### Passage:
Despite the victory of the prize-winning dissertation and the academic job, life as a female academic in the late 1960s and early 1970s remained challenging. Indeed, the job market itself had taught her that already. At the December 1968 AHA annual meeting, when interviews were still arranged through word of mouth rather than by advertisements, she approached the chair of one department with a position in early American history and asked to submit her resume. He refused to accept it. His rationale was that “there were too many skirts on campus.” Mary Beth describes this moment as fundamental in her feminist consciousness raising, to use a phrase from the era. The chair’s sexism lost his institution a first-rate scholar and teacher and the academy gained an ever-fiercer advocate for gender equality.

At the University of Connecticut, Mary Beth got her first real taste of teaching, learning how to structure lectures that could engage students in the US survey course. The isolation of Storrs, Connecticut, proved difficult for her as a young single woman, but through a colleague at the university, Mary Beth became involved with the Berkshire Conference of Women Historians. She found it exhilarating to be in a room with all female historians for the first time, and she became a steadfast supporter of the organization, known familiarly as the Berks. She has still never missed one of the conferences on women’s history that the Berks has sponsored periodically since 1973.

Collected data
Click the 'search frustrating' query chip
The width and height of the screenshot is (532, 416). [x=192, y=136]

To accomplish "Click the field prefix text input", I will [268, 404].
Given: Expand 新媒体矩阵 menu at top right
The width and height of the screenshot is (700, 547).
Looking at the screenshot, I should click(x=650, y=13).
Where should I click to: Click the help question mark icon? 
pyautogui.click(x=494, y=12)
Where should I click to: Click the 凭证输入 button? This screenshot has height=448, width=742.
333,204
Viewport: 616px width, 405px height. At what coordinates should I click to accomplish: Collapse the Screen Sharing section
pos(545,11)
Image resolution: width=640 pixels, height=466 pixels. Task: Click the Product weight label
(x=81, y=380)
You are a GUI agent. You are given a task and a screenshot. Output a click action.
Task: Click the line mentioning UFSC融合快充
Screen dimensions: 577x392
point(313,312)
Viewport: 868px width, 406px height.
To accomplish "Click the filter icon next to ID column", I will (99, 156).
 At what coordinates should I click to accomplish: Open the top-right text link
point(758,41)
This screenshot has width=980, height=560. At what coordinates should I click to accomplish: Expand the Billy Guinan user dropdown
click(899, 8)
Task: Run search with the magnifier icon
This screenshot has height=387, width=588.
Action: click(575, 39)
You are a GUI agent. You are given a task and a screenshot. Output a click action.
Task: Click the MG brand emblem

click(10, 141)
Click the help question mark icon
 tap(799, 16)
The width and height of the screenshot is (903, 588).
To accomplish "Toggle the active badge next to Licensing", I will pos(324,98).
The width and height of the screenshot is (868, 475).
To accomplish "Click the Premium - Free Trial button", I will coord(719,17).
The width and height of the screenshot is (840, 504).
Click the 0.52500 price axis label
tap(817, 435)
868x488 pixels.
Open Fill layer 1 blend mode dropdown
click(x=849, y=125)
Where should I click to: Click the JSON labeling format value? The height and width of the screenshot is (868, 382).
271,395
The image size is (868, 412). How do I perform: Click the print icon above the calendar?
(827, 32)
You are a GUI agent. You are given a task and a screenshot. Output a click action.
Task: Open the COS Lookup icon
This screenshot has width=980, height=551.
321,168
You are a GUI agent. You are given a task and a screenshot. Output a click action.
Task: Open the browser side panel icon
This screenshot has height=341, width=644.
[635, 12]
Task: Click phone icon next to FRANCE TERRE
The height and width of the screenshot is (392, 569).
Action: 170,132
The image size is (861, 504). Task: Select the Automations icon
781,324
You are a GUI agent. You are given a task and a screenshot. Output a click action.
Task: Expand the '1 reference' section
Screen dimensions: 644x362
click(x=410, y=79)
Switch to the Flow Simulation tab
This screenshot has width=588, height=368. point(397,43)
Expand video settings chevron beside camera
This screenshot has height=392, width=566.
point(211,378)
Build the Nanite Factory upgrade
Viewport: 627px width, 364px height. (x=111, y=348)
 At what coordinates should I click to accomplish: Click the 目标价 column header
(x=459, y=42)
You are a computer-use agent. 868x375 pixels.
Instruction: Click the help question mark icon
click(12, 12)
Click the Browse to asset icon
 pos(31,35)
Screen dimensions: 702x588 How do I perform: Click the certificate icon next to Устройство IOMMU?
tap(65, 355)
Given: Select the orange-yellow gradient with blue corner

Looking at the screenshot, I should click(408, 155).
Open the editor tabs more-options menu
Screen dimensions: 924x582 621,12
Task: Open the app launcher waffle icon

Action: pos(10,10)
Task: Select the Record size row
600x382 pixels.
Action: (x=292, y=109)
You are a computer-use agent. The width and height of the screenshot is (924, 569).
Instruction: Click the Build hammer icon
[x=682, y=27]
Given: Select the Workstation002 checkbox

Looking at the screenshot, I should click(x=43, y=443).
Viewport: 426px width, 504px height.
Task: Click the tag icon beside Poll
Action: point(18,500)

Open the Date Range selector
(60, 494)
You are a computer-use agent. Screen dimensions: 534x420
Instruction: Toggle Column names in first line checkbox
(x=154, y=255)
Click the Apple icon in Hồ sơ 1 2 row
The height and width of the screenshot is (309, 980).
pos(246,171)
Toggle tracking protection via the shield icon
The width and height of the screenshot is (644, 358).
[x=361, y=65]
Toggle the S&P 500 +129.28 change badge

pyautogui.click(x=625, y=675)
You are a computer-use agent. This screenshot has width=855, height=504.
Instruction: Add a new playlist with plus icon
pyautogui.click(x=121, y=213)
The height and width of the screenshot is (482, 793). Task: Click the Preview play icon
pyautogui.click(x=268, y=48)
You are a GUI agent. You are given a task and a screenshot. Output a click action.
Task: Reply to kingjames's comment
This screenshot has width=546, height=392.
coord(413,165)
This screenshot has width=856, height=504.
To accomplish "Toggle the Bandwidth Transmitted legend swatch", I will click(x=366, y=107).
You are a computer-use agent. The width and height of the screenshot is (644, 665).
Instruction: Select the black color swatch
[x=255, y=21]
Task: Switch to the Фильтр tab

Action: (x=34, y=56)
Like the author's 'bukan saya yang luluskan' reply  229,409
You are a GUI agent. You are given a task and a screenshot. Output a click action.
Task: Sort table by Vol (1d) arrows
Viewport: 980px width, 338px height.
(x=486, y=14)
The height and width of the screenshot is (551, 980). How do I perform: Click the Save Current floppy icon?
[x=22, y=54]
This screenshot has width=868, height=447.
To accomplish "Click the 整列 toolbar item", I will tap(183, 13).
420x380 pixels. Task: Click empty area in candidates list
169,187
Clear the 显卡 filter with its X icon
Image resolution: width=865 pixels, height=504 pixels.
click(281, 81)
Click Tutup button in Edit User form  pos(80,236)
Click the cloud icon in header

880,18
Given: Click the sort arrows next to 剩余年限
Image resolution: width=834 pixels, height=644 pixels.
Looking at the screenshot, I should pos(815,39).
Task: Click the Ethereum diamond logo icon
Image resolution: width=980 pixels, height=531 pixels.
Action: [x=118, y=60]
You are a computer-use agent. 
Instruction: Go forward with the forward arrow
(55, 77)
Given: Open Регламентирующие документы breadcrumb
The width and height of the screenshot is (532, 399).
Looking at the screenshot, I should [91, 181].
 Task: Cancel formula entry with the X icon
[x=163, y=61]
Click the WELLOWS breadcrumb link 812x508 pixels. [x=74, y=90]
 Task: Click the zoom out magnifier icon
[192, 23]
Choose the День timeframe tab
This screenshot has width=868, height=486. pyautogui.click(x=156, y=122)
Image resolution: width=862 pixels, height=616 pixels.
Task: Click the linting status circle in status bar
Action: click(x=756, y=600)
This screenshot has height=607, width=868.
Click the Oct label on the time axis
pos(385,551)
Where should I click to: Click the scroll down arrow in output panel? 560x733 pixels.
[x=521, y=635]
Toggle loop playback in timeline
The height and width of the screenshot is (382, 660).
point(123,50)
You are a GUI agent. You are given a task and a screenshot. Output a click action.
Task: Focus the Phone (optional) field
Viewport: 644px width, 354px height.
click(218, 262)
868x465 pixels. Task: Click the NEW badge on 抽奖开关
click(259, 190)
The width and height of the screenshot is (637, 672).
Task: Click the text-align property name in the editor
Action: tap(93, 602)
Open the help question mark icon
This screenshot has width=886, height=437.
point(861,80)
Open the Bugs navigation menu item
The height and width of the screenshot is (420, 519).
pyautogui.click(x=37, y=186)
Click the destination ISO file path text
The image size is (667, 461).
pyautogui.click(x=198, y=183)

### What to work on:
1. Reproduce the stretch of the passage on Mary Beth's early career from "At the University of" through "periodically since 1973.".
2. In the passage on Mary Beth's early career, why did the department chair at the December 1968 AHA meeting refuse to accept her resume?
The listing has no part in this.

### Answers below:
1.
At the University of Connecticut, Mary Beth got her first real taste of teaching, learning how to structure lectures that could engage students in the US survey course. The isolation of Storrs, Connecticut, proved difficult for her as a young single woman, but through a colleague at the university, Mary Beth became involved with the Berkshire Conference of Women Historians. She found it exhilarating to be in a room with all female historians for the first time, and she became a steadfast supporter of the organization, known familiarly as the Berks. She has still never missed one of the conferences on women’s history that the Berks has sponsored periodically since 1973.

2. He refused it because, as he put it, "there were too many skirts on campus." Mary Beth had approached him about a position in early American history.